I

- On va appeler le bureau des ambulances, ils doivent le savoir à l'heure qu'il est.

- Merci, Alfred.

- Je ne m'inquiéterais pas pour Marise à ta place. Si ç'avait été grave, ils auraient téléphoné... elle doit être aux premiers soins, tout simplement... c'est pour ça.

- Je ne m'inquiète pas.

- C'est une bonne fille, non ?

- Des jours je l'aime et sans elle, je serais nul, rien, fini.
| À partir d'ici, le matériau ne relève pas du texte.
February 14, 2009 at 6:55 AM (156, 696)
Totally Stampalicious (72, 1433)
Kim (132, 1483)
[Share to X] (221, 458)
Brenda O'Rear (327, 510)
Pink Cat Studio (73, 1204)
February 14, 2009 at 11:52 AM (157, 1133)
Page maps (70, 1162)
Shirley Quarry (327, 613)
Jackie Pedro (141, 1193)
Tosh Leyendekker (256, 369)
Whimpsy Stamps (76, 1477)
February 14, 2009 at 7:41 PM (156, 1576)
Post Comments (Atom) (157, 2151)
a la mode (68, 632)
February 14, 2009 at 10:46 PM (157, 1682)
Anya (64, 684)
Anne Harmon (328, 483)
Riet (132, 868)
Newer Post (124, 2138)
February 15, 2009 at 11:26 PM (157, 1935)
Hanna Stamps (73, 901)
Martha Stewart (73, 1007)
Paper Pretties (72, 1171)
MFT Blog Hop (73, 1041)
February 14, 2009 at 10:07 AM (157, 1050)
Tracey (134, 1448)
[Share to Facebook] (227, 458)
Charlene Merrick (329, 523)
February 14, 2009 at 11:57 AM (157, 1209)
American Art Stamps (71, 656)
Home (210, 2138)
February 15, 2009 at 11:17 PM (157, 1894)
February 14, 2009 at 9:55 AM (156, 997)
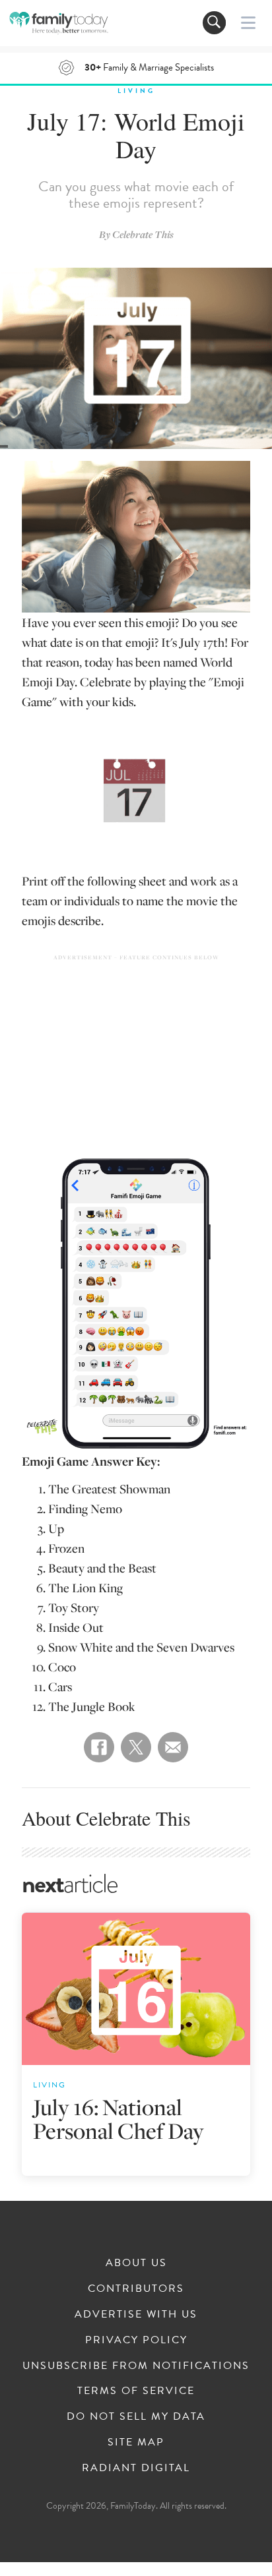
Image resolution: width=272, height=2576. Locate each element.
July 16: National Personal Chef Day (118, 2118)
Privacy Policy (136, 2340)
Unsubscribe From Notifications (136, 2366)
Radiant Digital (136, 2468)
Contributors (136, 2288)
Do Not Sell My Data (136, 2416)
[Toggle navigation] (214, 23)
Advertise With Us (136, 2314)
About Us (136, 2263)
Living (136, 91)
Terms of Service (136, 2391)
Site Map (136, 2442)
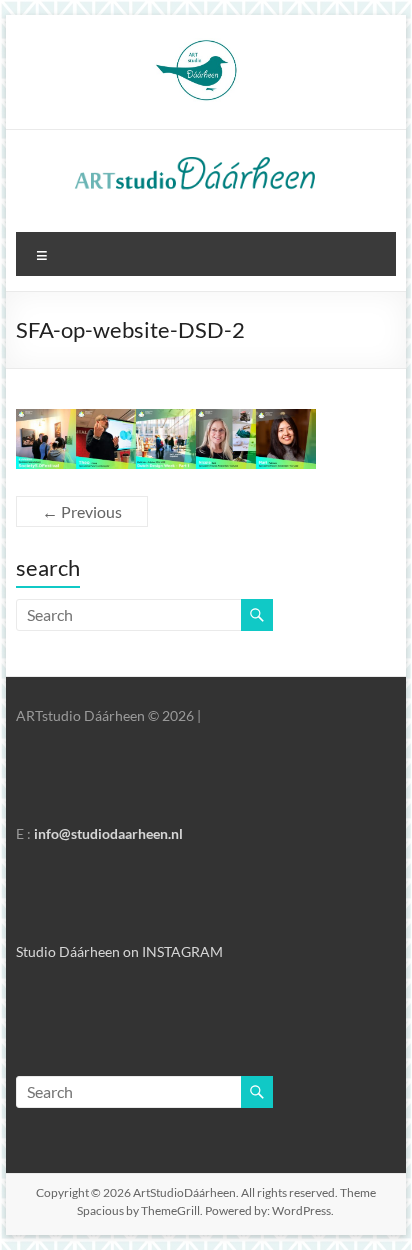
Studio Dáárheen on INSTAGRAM (119, 951)
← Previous (82, 511)
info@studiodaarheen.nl (108, 833)
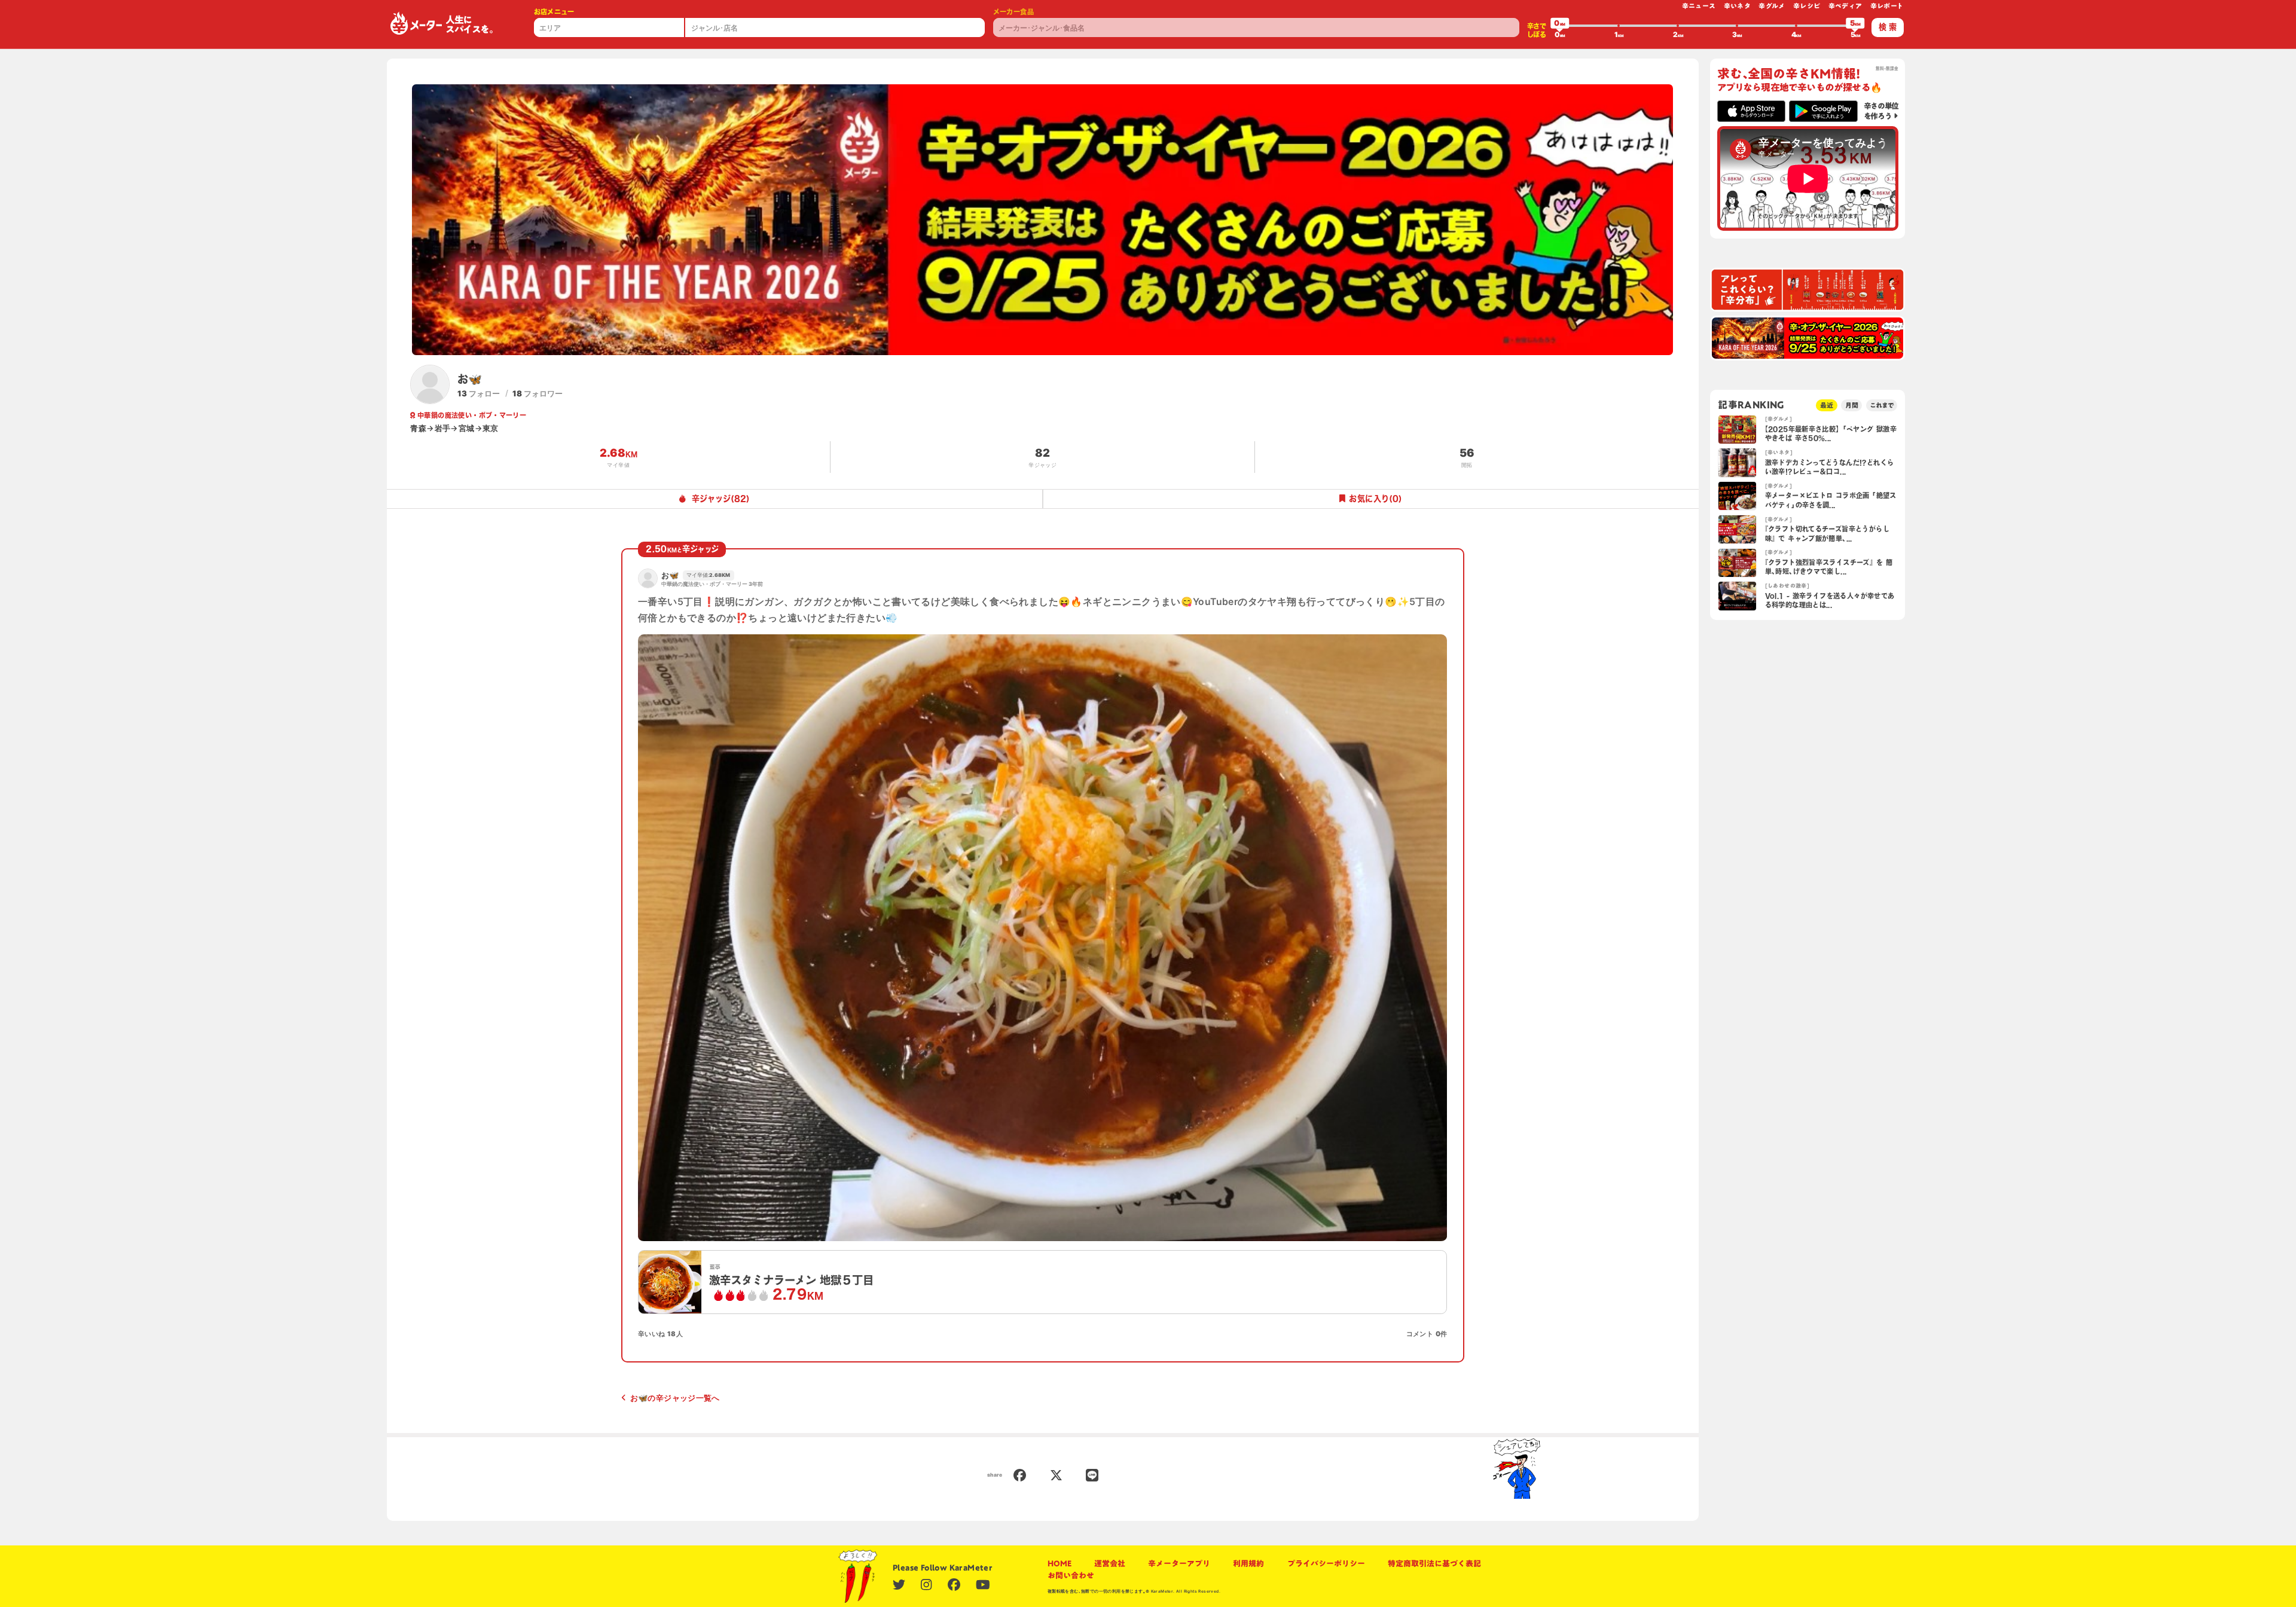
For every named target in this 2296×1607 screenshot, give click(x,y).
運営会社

D'autres jours, je la décapiterais avec une lame de rasoir.

- C'est à moi que tu dis ça ?

- Si je le dis à un policier, c'est que je ne le ferai pas.

- Qu'est-ce que c'est que tu écris comme ça, tout le temps ? On dirait que t'as oublié de faire ton testament, t'es comme une petite vieille qui tricote, seulement tu tricotes des mots, tu marmottes, tu tremblotes.

- Je ne me rendais pas compte. Tu sais, Alfred, quand on écrit quelque chose qui nous est arrivé, c'est comme si on le vivait une fois encore avec toutes les émotions, presque...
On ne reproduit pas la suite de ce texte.